Grover Norquist is hitting back at a Republican senator who is vowing to break the Americans for Tax Reform chief’s famous anti-tax hike pledge if doing so would steer America around the fiscal cliff.
The flap comes just days before Congress returns for a five-week lame duck session, and will put other key Republicans in the spotlight as talks about a massive federal deficit-reduction plan begin in earnest.
“Gang of Six” member Sen. Saxby Chambliss, R-Ga., told a television station in his home state he has a “fundamental disagreement” with the Norquist-created pledge to never support federal tax hikes that most congressional Republicans have made.
Taking aim at Americans for Tax Reform head Grover Norquist, Chambliss bluntly said: “I care more about my country than I do about a 20-year-old pledge.
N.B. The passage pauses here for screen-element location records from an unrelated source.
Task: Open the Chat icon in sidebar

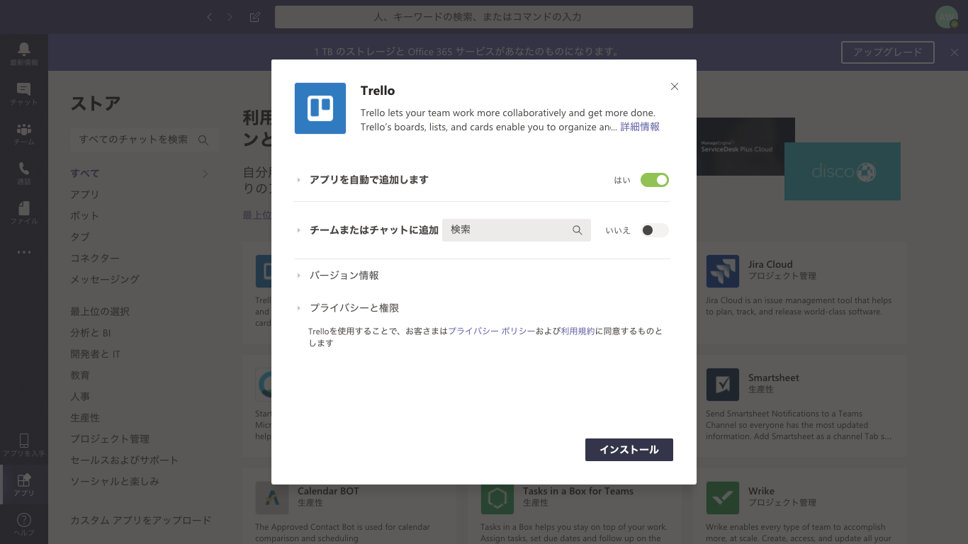Action: (23, 89)
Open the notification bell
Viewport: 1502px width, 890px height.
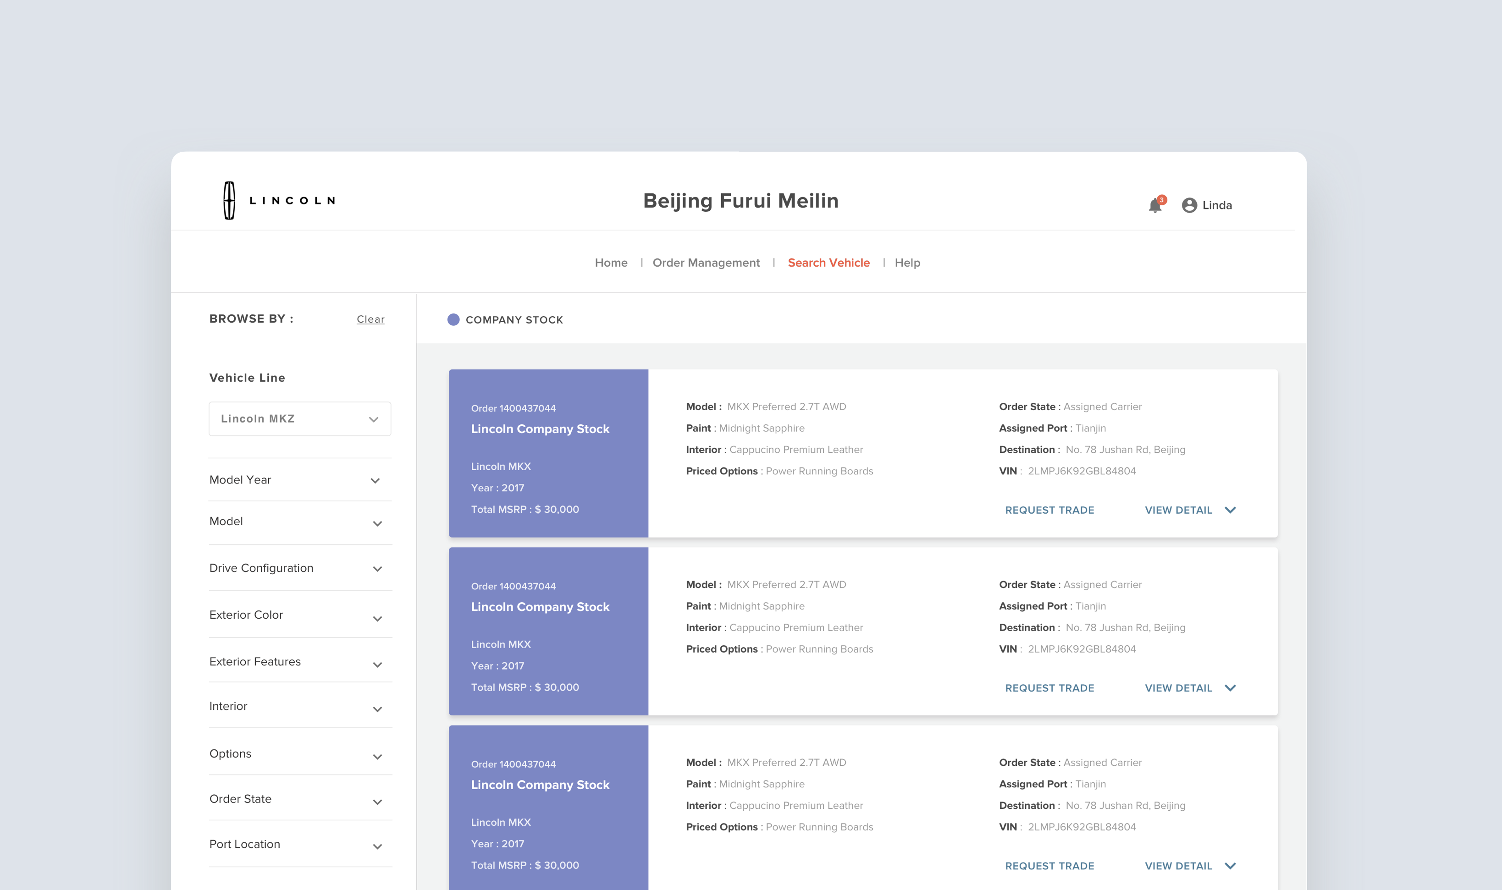1155,206
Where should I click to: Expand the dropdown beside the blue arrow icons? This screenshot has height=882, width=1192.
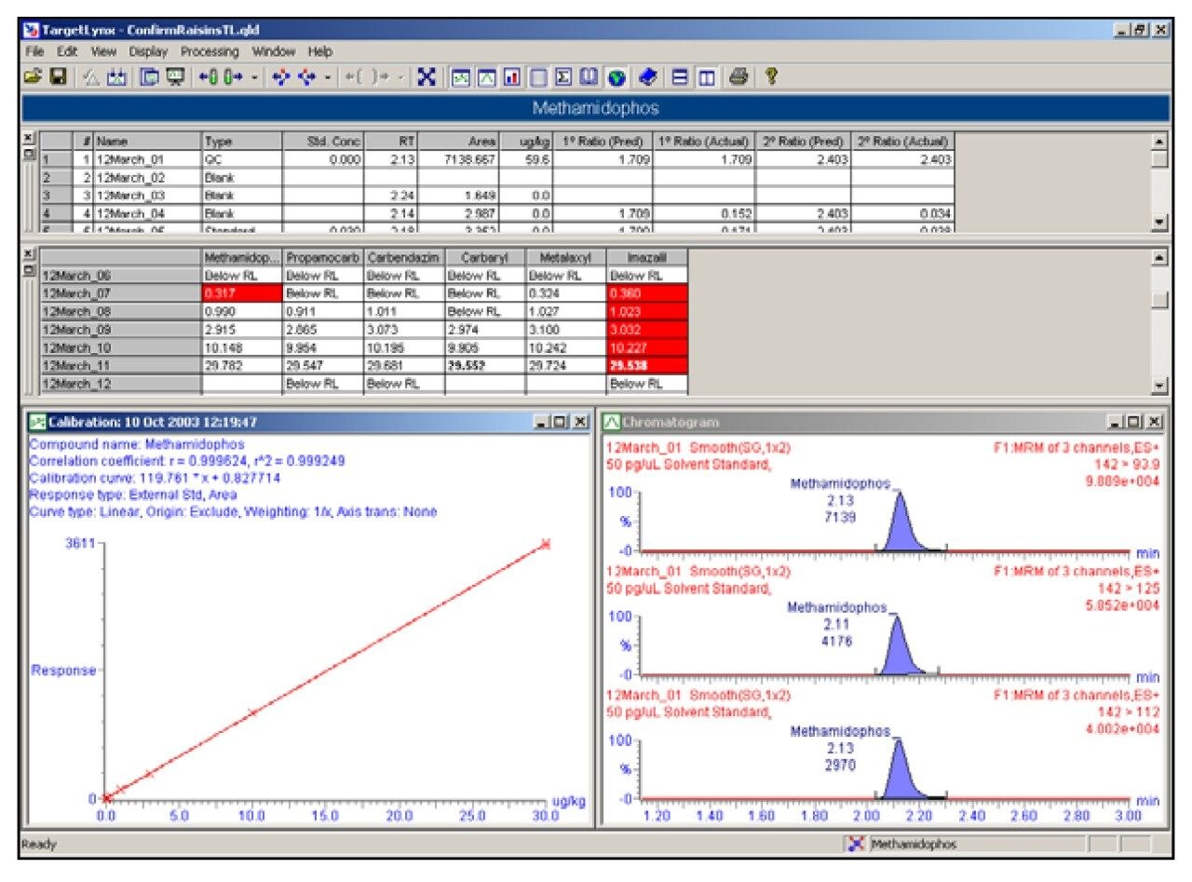click(328, 77)
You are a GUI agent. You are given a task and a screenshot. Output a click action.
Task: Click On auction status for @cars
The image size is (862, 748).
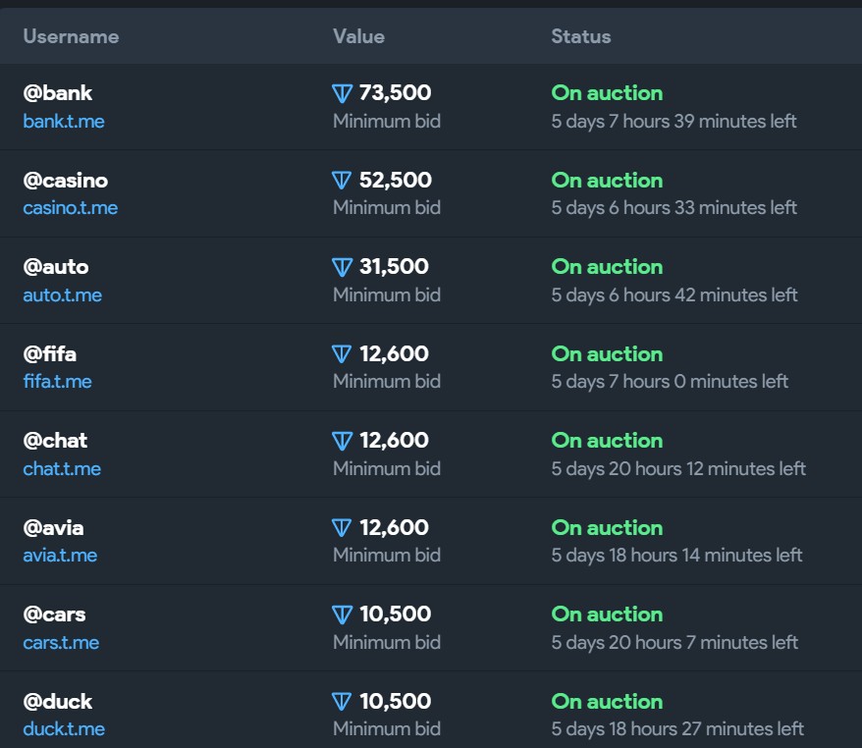coord(607,614)
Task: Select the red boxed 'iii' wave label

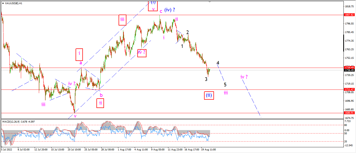Action: pos(122,20)
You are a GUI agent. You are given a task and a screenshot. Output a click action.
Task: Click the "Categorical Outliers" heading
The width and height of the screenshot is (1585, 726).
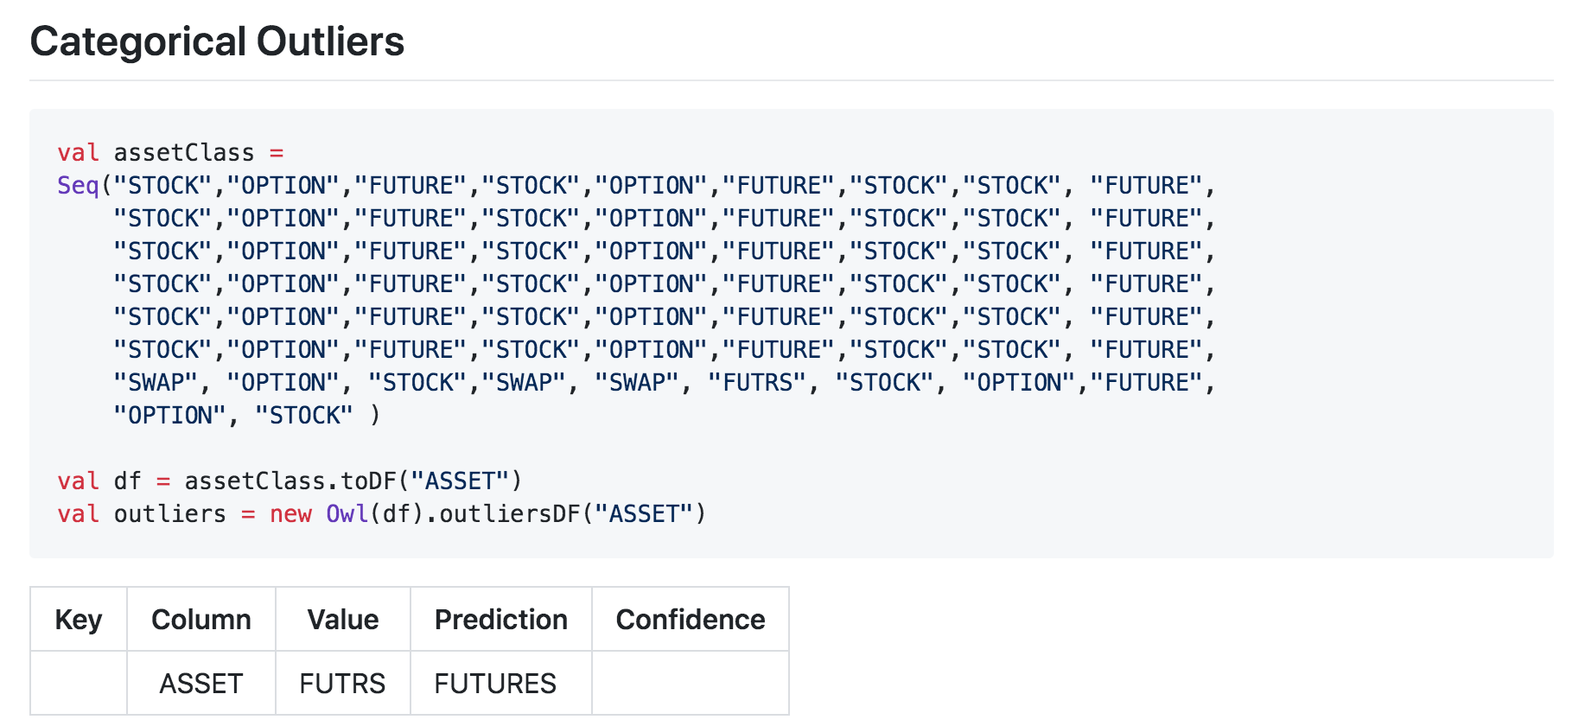pos(217,41)
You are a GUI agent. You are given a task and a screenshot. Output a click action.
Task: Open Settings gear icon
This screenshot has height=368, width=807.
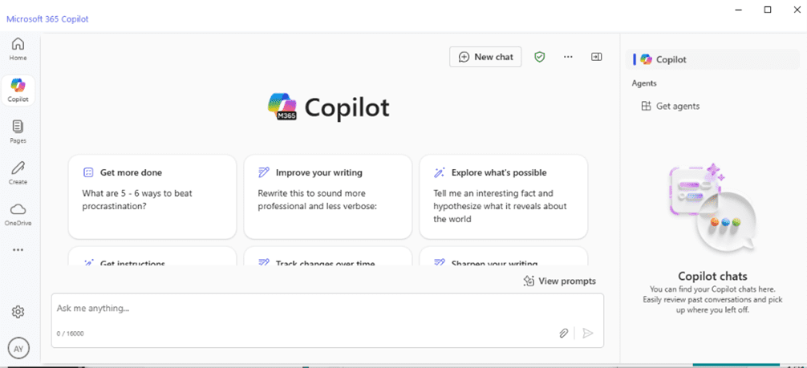tap(18, 312)
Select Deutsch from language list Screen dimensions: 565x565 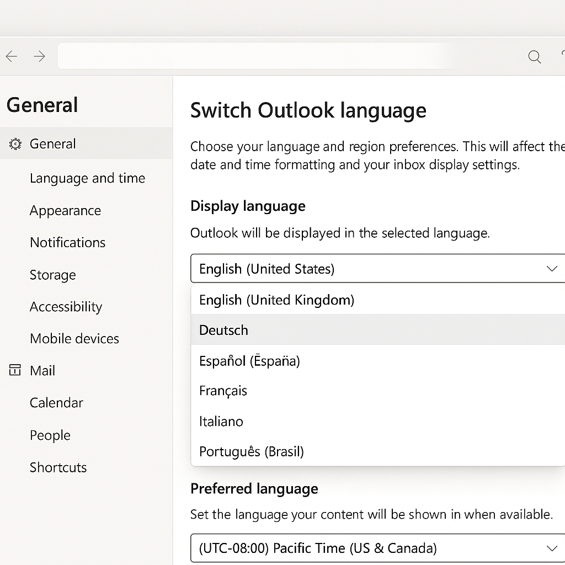[378, 330]
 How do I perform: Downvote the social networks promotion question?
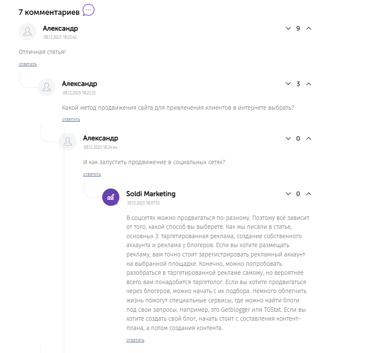click(288, 139)
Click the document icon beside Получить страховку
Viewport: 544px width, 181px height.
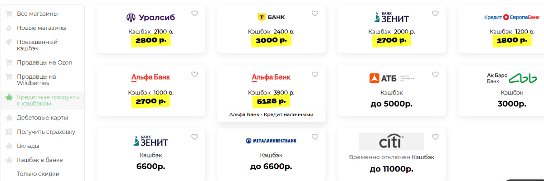(x=8, y=132)
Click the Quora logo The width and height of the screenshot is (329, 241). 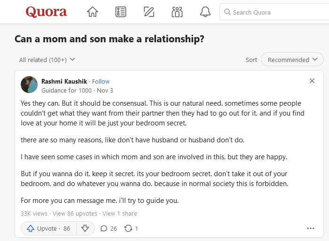46,12
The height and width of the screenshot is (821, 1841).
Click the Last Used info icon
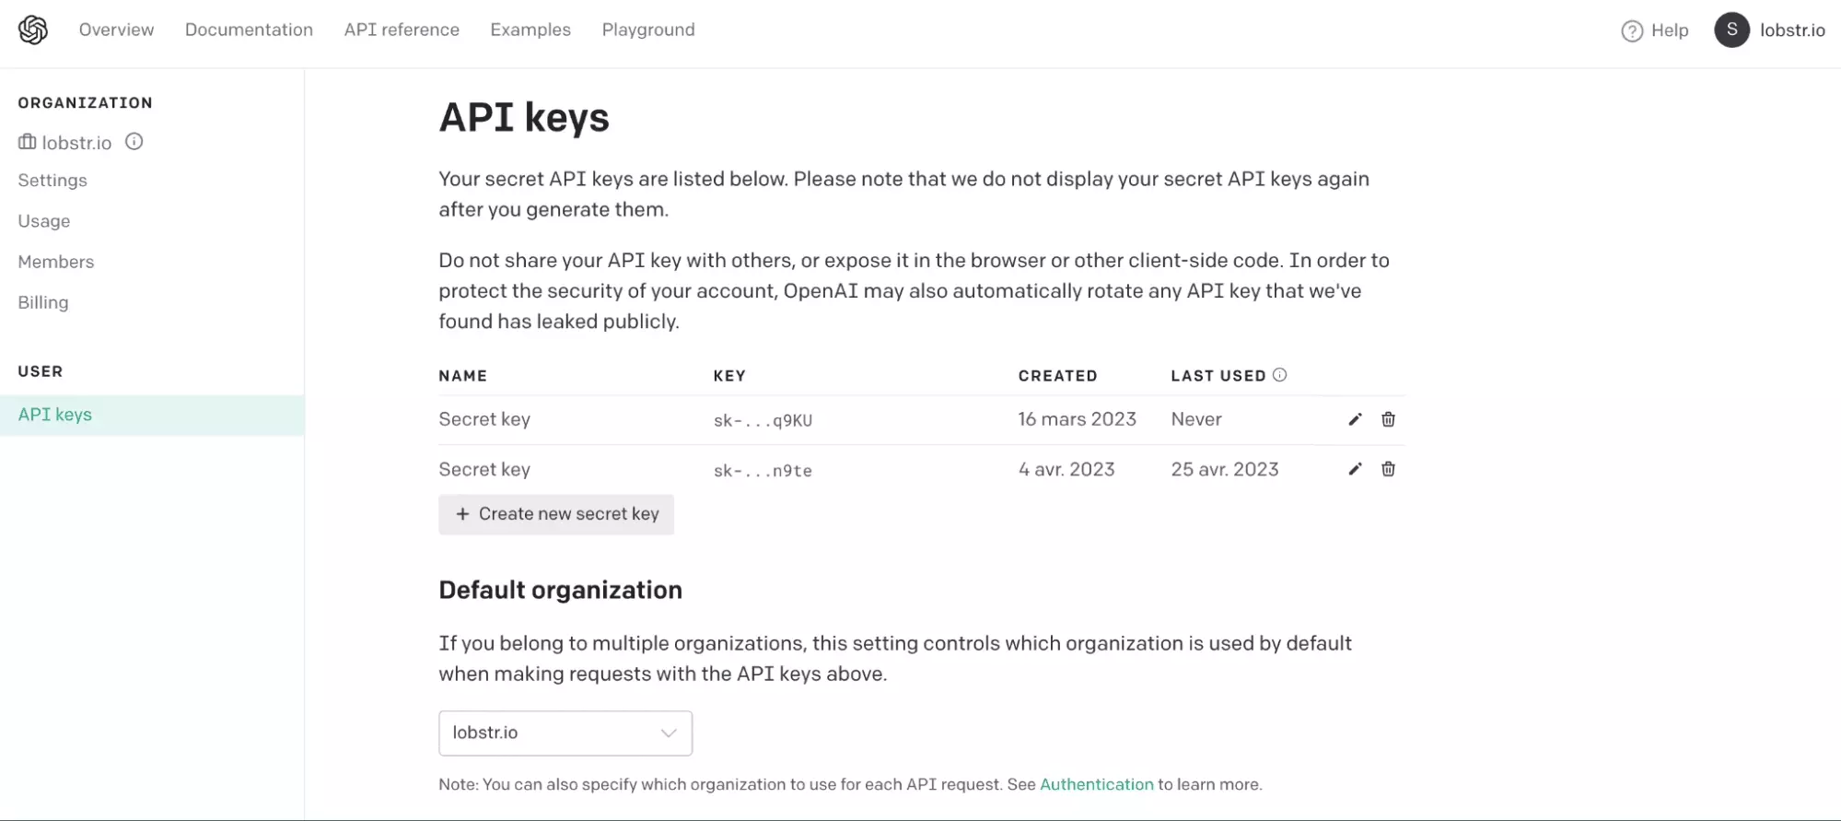pos(1279,375)
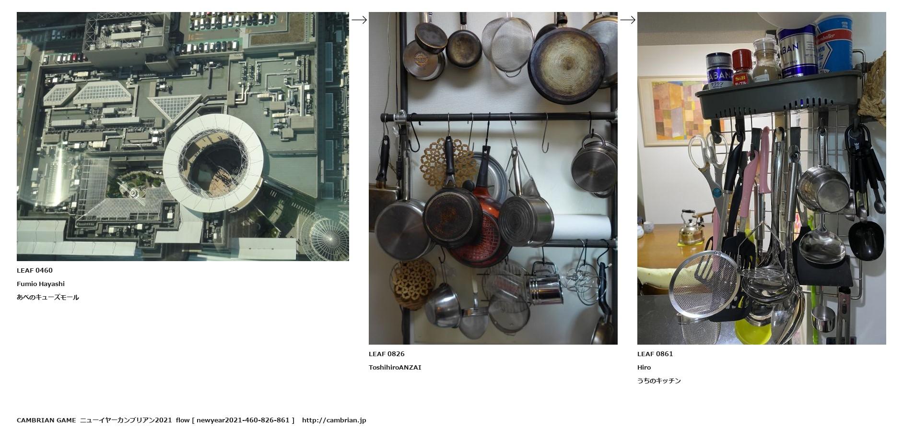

“If we do it his way, then we’ll continue in debt, and I just have a disagreement with him about that,” Chambliss said. “But I don’t worry about that because I care too much about my country. I care a lot more about it than I do Grover Norquist.”
Those remarks brought a lengthy response from Norquist in a statement released Nov. 23.
“Chambliss promised the people of Georgia he would go to Washington and reform government rather than raise taxes to pay for bigger government. He made that commitment in writing to the people of Georgia,” Norquist said.
“If he plans to vote for higher taxes to pay for Obama-sized government he should address the people of Georgia and let them know that he plans to break his promise to them.”
Norquist notes he has endorsed only one plan “that brings the budget [into] balance and pays down the debt without any tax hikes,” — the 2013 House GOP spending plan written by House Budget Committee Chairman Paul Ryan of Wisconsin, the 2012 Republican vice presidential nominee.
“Sen. Chambliss voted for the Ryan plan,” Norquist said. “I miss his point in trying to attack me.”
During coming talks about a deficit-reduction plan, lawmakers and President Barack Obama will attempt to find a way to avoid a cliff that could sink the U.S. economy if tax cuts are allowed to expire and twin $500 billion cuts to planned domestic and defense spending kick in Jan. 2.
Economists say a new recession would be sparked if twin $500 billion cuts to planned federal defense and domestic spending occur, and tax cuts are allowed to expire might require breaking the no-tax hikes pledge many Republicans have made. Pentagon officials and conservative lawmakers say the defense cuts would create a “hollow force,” weaken the U.S. defense industrial base and hinder national security.
The Norquist-Chambliss row is the latest piece of evidence about a simmering internal battle within the Republican Party about whether it should bend enough on revenues to strike a deal with Obama and congressional Democrats. Some political pundits warn if congressional Republicans stand firm on the Norquist pledge and drive the nation over the fiscal cliff, voters could punish the party in the 2014 midterm elections.
As lawmakers return for the lame duck session, and a new Congress prepares to begin work in January, a major issue will be whether Republican lawmakers will accept enough revenues to appease enough Democrats and Obama. That means the Norquist pledge will be front-and-center for months to come.